‘Why not now?’
‘There’s no time. You have those calls to make. And I have one more question. Think about it carefully. Do you have any enemies?’
‘No one who qualifies for something like this.’
‘An ex-student, maybe? One with a grudge?’
Matt, who knew exactly to what extent he influenced the lives of his students, laughed politely.
‘Okay,’ Ben said. ‘I’ll take your word for it.’ He shook his head. ‘I don’t like it. First that dog shows up on the cemetery gates. Then Ralphie Glick disappears, his brother dies, and Mike Ryerson. Maybe they all tie in somehow. But this… I can’t believe it.’
‘I better call Cody’s home,’ Matt said, getting up. ‘Parkins will be at home.’
‘Call in sick at school, too.’
‘Right.’ Matt laughed without force. ‘It will be my first sick day in three years. A real occasion.’
He went into the living room and began to make his calls, waiting at the end of each number sequence for the bell to prod sleepers awake. Cody’s wife apparently referred him to Cumberland Receiving, for he dialed another number, asked for Cody, and went into his story after a short wait.
He hung up and called into the kitchen: ‘Jimmy will be here in an hour.’
‘Good,’ Ben said. ‘I’m going upstairs.’
‘Don’t touch anything.’
‘No.’
By the time he reached the second-floor landing he could hear Matt on the phone to Parkins Gillespie, answering questions. The words melted into a background murmur as he went down the hall.
That feeling of half-remembered, half-imagined terror washed over him again as he contemplated the door to the guest room. In his mind’s eye he could see himself stepping forward, pushing it open. The room looks larger, seen from a child’s eye view. The body lies as they left it, left arm dangling to the floor, left cheek pressed against the pillow which still shows the fold lines from the linen closet. The eyes suddenly open, and they are filled with blank, animalistic triumph. The door slams shut. The left arm comes up, the hand hooked into a claw, and the lips twist into a vulpine smile that shows incisors grown wondrously long and sharp -
He stepped forward and pushed the door with tented fingers. The lower hinges squeaked slightly.
The body lay as they had left it, left arm fallen, left cheek pressed against the pillowcase -
‘Parkins is coming,’ Matt said from the hallway behind him, and Ben nearly screamed.
5
Ben thought how apt his phrase had been:
Parkins Gillespie arrived first, wearing a green tie set off by a VFW tie tack. There were still sleepy seeds in his eyes. He told them he had notified the county ME.
‘He won’t be out himself, the son of a bitch,’ Parkins said, tucking a Pall Mall into the corner of his seamed mouth, ‘but he’ll send out a deputy and a fella to take pitchers. You touch the cawpse?’
‘His arm fell out of bed,’ Ben said. ‘I tried to put it back, but it wouldn’t stay.’
Parkins looked him up and down and said nothing. Ben thought of the grisly sound the knuckles had made on the hardwood floor of Matt’s guest room and felt a queasy laughter in his belly. He swallowed to keep it there.
Matt led the way upstairs, and Parkins walked around the body several times. ‘Say, you sure he’s dead?’ he asked finally. ‘You tried to wake him up?’
James Cody, MD, arrived next, fresh from a delivery in Cumberland. After the amenities had passed among them (‘Good t’seeya,’ Parkins Gillespie said, and lit a fresh cigarette), Matt led them all upstairs again. Now, if we all only played instruments, Ben thought, we could give the guy a real send-off. He felt the laughter trying to come up his throat again.
Cody turned back the sheet and frowned down at the body for a moment.

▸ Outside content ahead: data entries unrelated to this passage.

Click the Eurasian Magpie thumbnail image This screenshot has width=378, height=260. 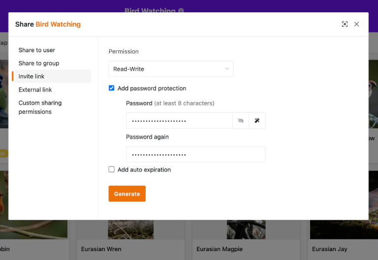(x=246, y=229)
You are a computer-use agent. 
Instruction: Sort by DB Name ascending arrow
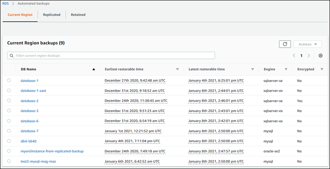94,69
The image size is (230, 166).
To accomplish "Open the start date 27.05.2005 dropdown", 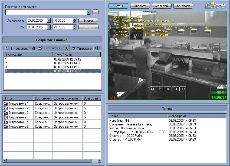I will (49, 21).
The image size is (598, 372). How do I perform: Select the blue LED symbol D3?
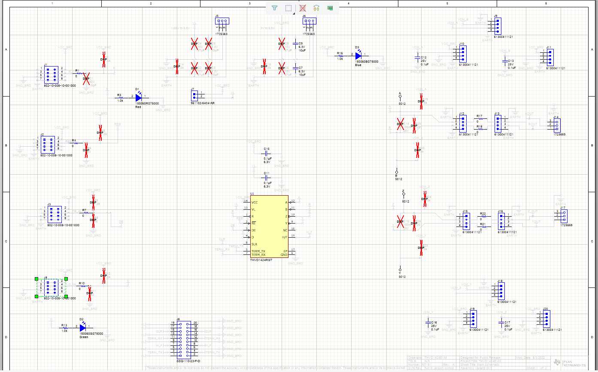358,55
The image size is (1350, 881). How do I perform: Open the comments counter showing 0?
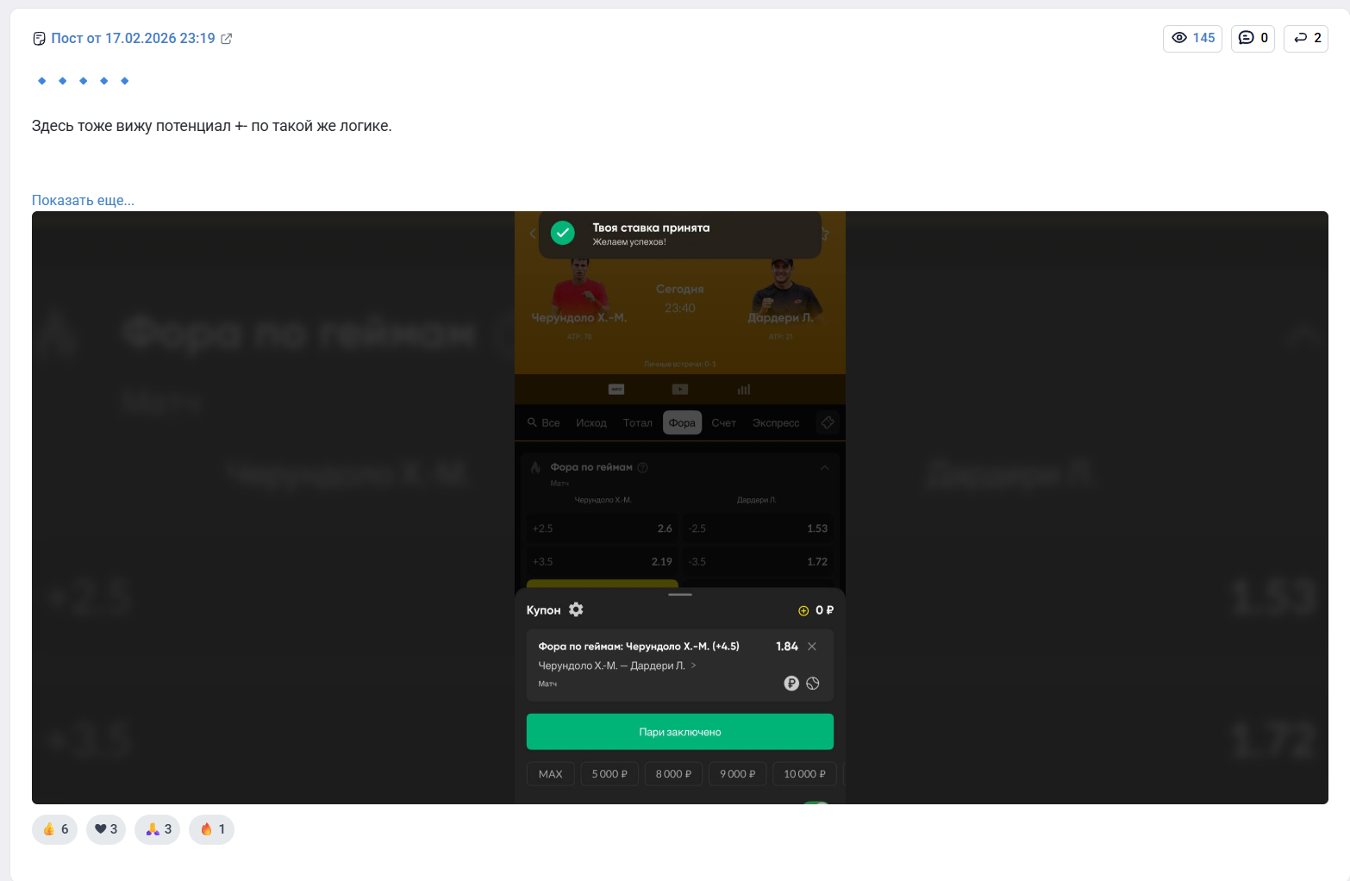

With a calmness that astounded Ben, Matt Burke said, ‘It reminded me of what you said about the Glick boy, Jimmy.’
‘That was a privileged communication, Mr Burke,’ Jimmy Cody said mildly. ‘If Danny Glick’s folks found out you’d said that, they could sue me.’
‘Would they win?’
‘No, probably not,’ Jimmy said, and sighed.
‘What’s this about the Glick boy?’ Parkins asked, frowning.
‘Nothing,’ Jimmy said. ‘No connection.’ He used his stethoscope, muttered, rolled back an eyelid, and shone a light into the glassy orb beneath.
Ben saw the pupil contract and said quite audibly, ‘Christ!’
‘Interesting reflex, isn’t it?’ Jimmy said. He let the eyelid go and it rolled shut with grotesque slowness, as if the corpse had winked at them. ‘David Prine at Johns Hopkins reports papillary contraction in some cadavers up to nine hours.’
‘Now he’s a scholar,’ Matt said gruffly. ‘Used to pull C’s in Expository Writing.’